Health Costs Drop for Diabetes/Depression Group

A different model for treating depression in patients with diabetes can save health care costs, according to a study reported in the January 2007 edition of the Archives of General Psychiatry. The researchers assessed the incremental cost and incremental cost-effectiveness of a systematic depression program, compared with standard care, for 329 patients with diabetes and depression. The researchers found that systematic depression treatment considerably lowered the patients' average depression scores after 6 and 12 months.

The findings indicated that, even though outpatient depression treatment costs were about $700 higher in the intervention group during the initial year, a majority of the difference was offset by lower general medical outpatient costs in this group. The second year proved more cost-effective. The approximate $100 in higher outpatient depression treatment costs in the intervention group was more than compensated by lower outpatient costs of $1400. Systematic depression treatment correlated with an increase of 61 depression-free days and an estimated savings of $300.

Alzheimer's Link Absent in Diabetic Seniors

Although seniors with diabetes do not face an increased risk of developing Alzheimer's disease, the disease is associated with cerebral infarction—brain damage that can impair mental capacity. The researchers based their findings on autopsy results from 233 older participants in the Religious Orders Study.

The findings, reported in Neurology (December 2006), showed that a little over a third of participants had one or more cerebral infarctions. The patients with diabetes were about 2.5 times more likely to have brain damage, compared with patients without diabetes. On the contrary, the levels of Alzheimer-type damage were parallel in both patient groups.

Spine Diminishes Early in Diabetic Neuropathy

Researchers found that spinal cord size in adult patients with diabetes shrinks considerably long before they become symptomatic for nerve damage. The study included 84 men with type 1 diabetes, 24 patients without the disease, and 8 participants with inherited neuropathy.

Of the participants, 19 patients with diabetes had no diabetic neuropathy, 23 had silent or subclinical neuropathy, and 39 had clinically detectable neuropathy. Magnetic resonance imaging of the spine indicated that the spinal cord area was 67.5 mm in patients with diabetes and no neuropathy, 62.4 mm in patients with diabetes and subclinical neuropathy, and 57.2 mm in patients with diabetes and evident neuropathy. There was no major difference in the spinal cord area of patients with diabetes without neuropathy and the control group. (The findings were reported in Diabetes Care, December 2006.)
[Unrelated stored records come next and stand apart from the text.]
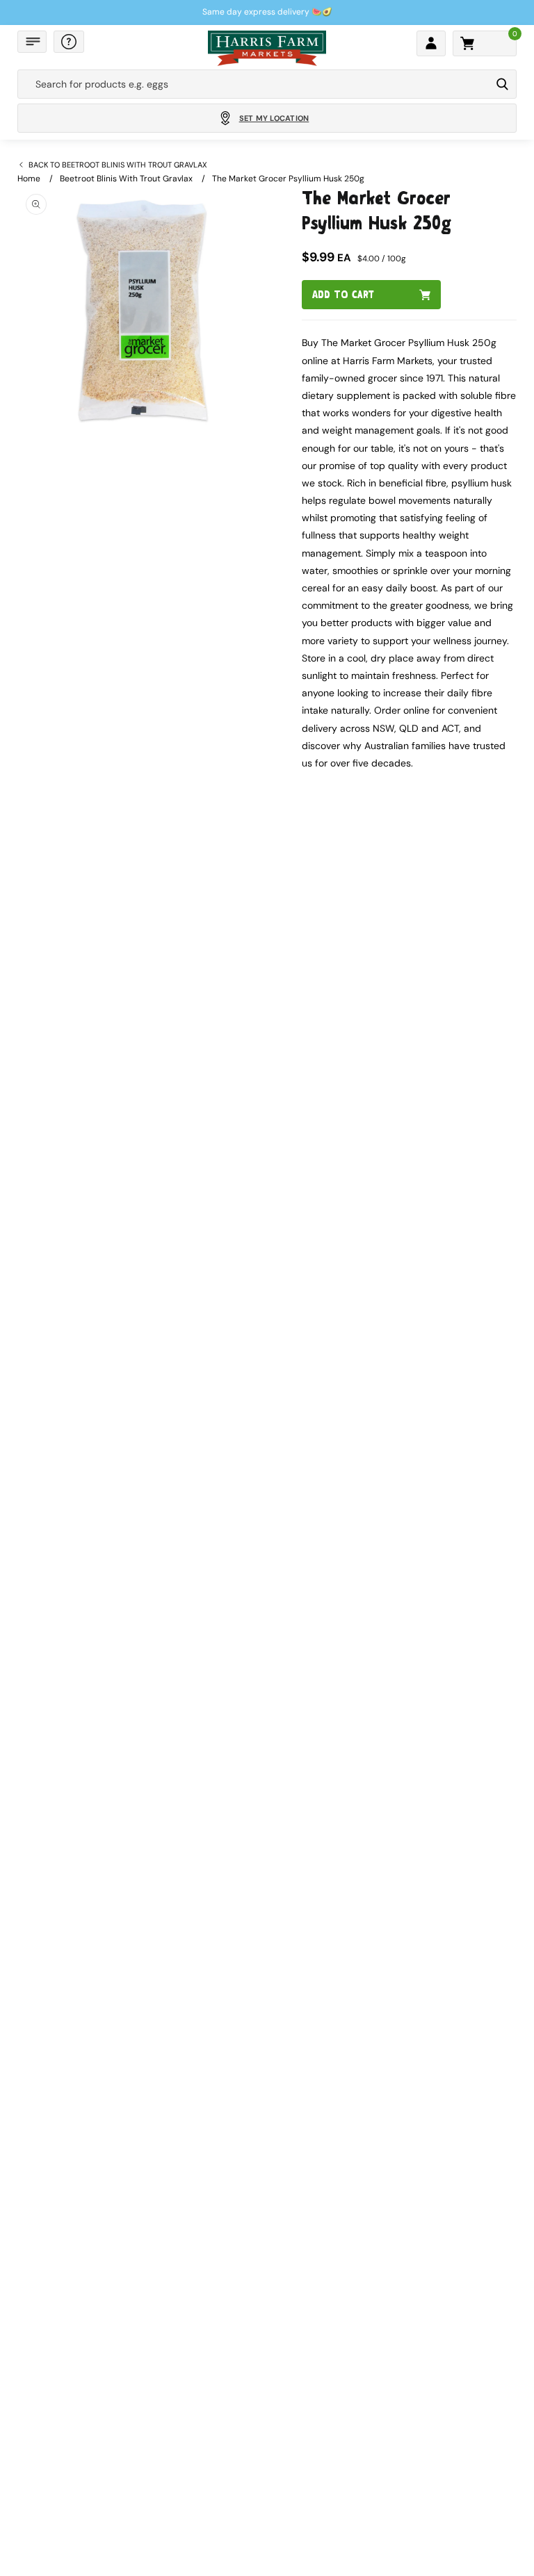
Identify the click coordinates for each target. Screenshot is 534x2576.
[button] (32, 42)
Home (28, 178)
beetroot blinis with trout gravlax (126, 178)
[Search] (502, 84)
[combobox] (254, 84)
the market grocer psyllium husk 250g (288, 178)
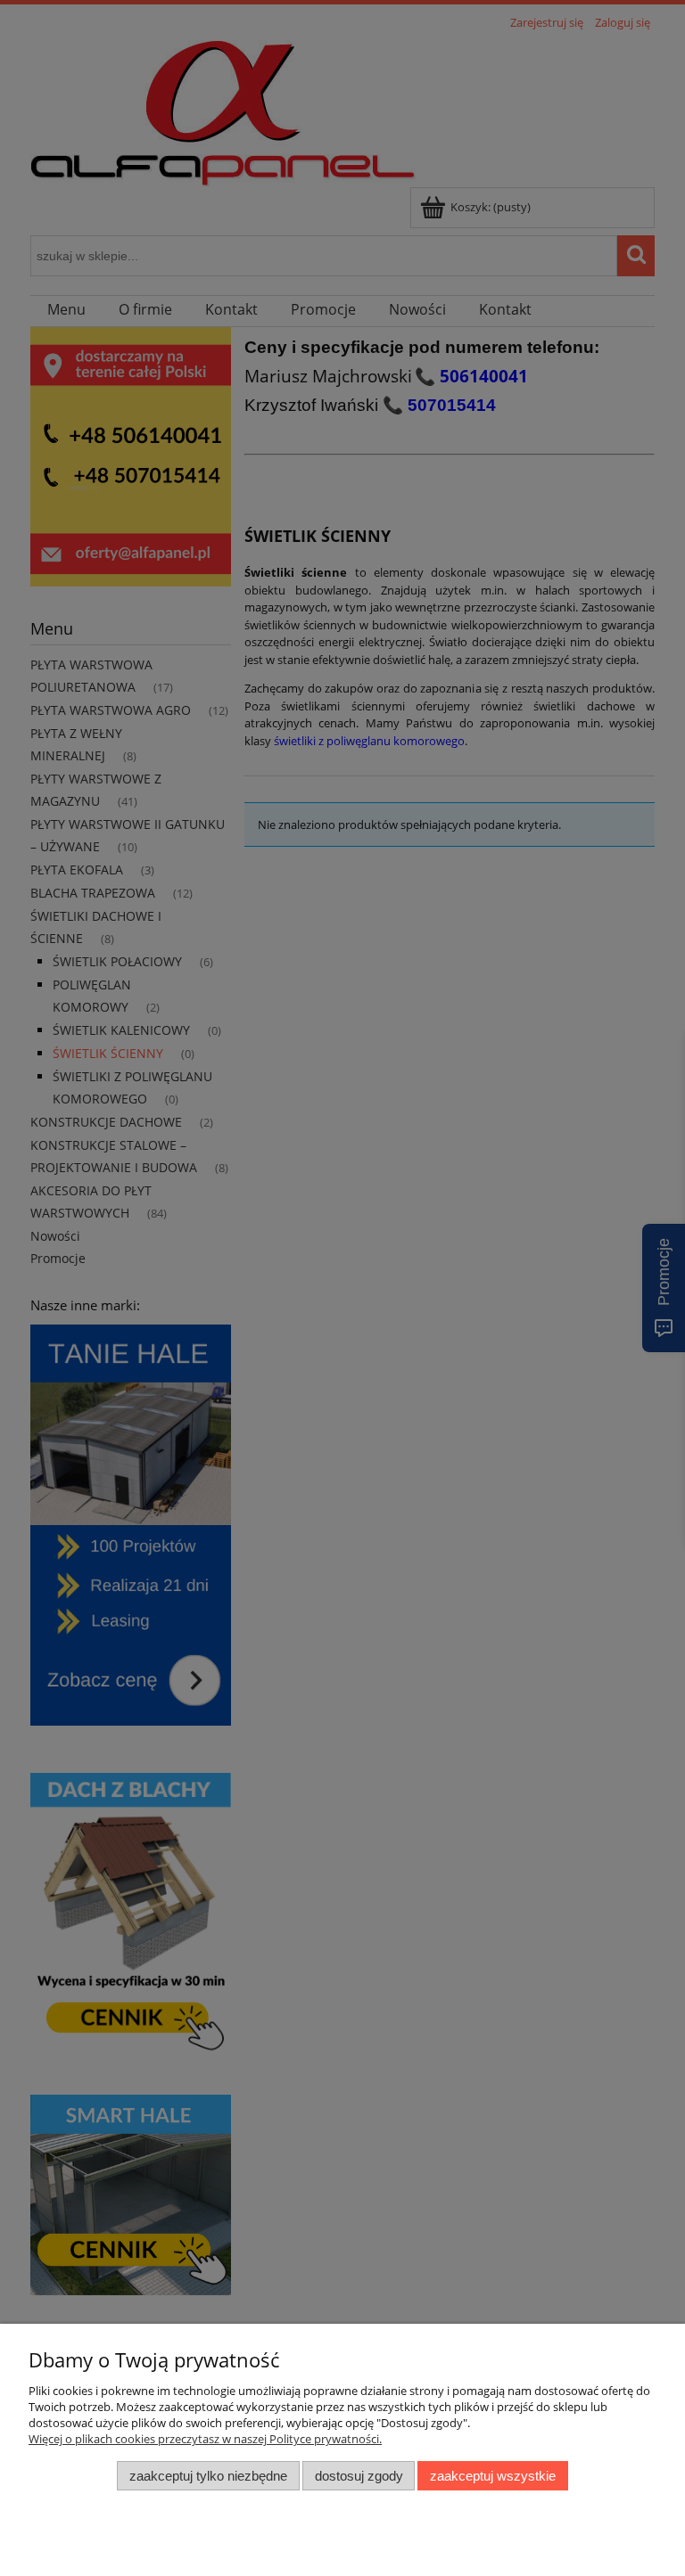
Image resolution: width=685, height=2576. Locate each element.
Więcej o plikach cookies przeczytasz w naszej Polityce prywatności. (205, 2439)
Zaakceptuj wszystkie (493, 2475)
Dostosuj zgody (359, 2475)
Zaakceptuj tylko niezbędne (208, 2475)
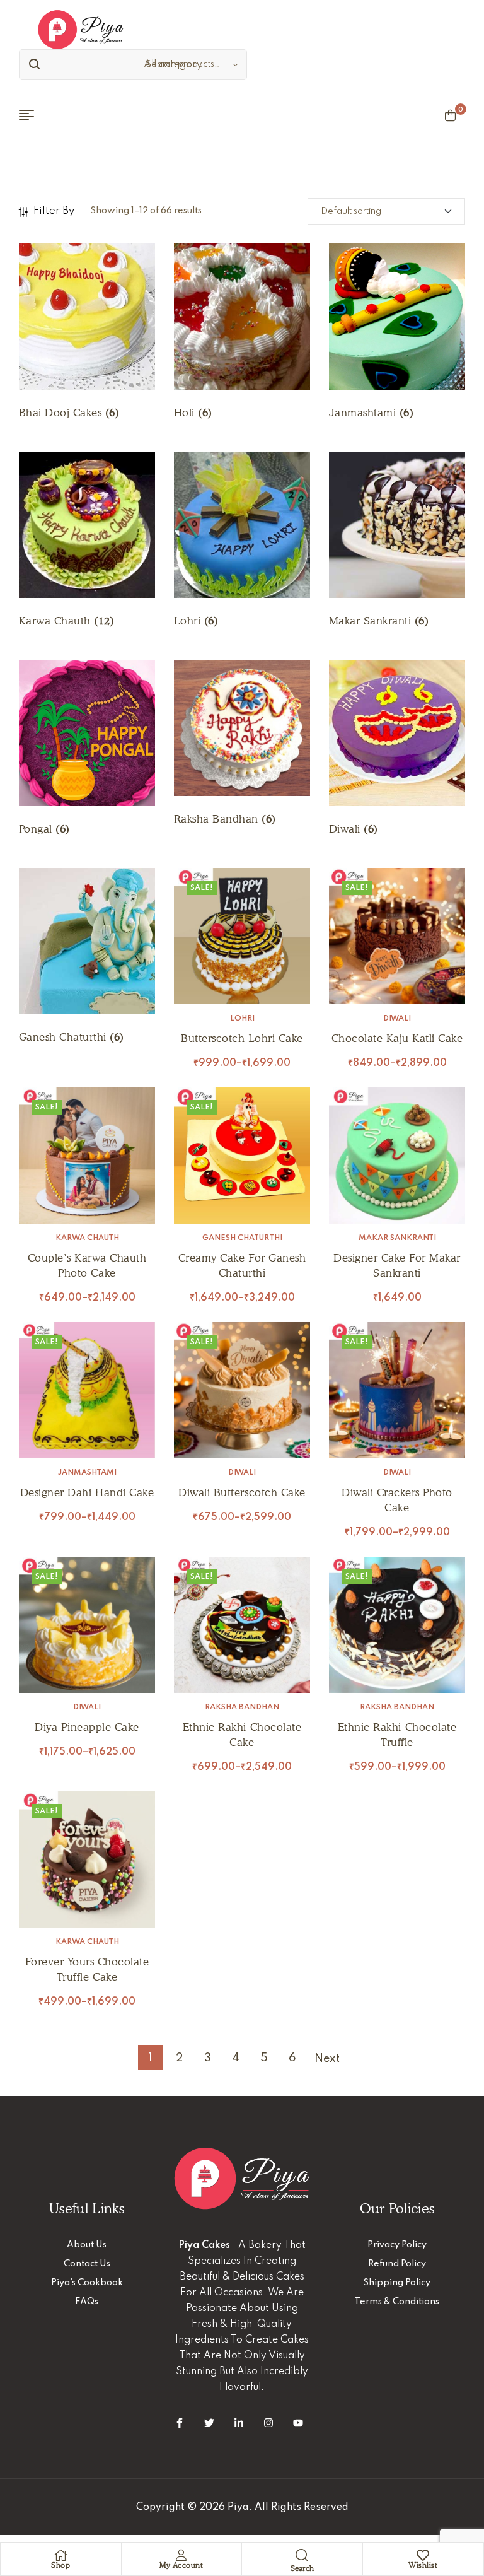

Forum Addresses Need for Worldwide Diabetes Change

Former President Bill Clinton served as keynote speaker at the recent Global Changing Diabetes Leadership Forum in New York City. The event, hosted by Novo Nordisk and supported by the International Diabetes Federation, brought together people from government, international organizations, and patient organizations and health care professionals from >18 countries.

The discussion provided a proactive dialogue on redefining health care with an emphasis on the needs of patients with diabetes. The forum also explored the concepts described in Redefining Health Care: Creating Value-Based Competition on Results by Professors Michael E. Porter and Elizabeth Teisberg. Professor Teisberg, who attended the meeting, shared her views on the importance of focusing on the needs of patients over the full cycle of care—from prevention and diagnosis through recovery to long-term disease management.